▸ DESCRIPTION OF THE TASK:
Reproduce every line of the rows below word for word, leaving out the pictures.

[Screenshot grounding data]
----
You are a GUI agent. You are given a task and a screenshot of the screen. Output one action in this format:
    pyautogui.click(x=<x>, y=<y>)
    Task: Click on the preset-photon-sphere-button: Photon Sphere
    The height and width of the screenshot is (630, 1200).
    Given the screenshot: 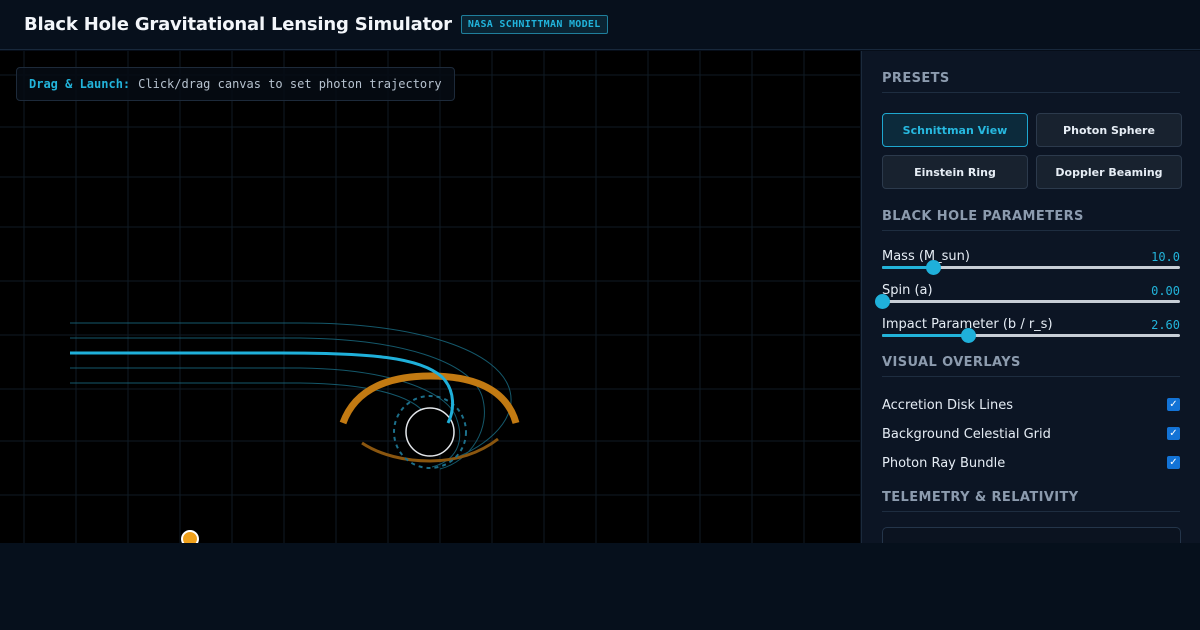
----
▸ TASK RESPONSE:
You are a GUI agent. You are given a task and a screenshot of the screen. Output one action in this format:
    pyautogui.click(x=<x>, y=<y>)
    Task: Click on the preset-photon-sphere-button: Photon Sphere
    The height and width of the screenshot is (630, 1200).
    Given the screenshot: 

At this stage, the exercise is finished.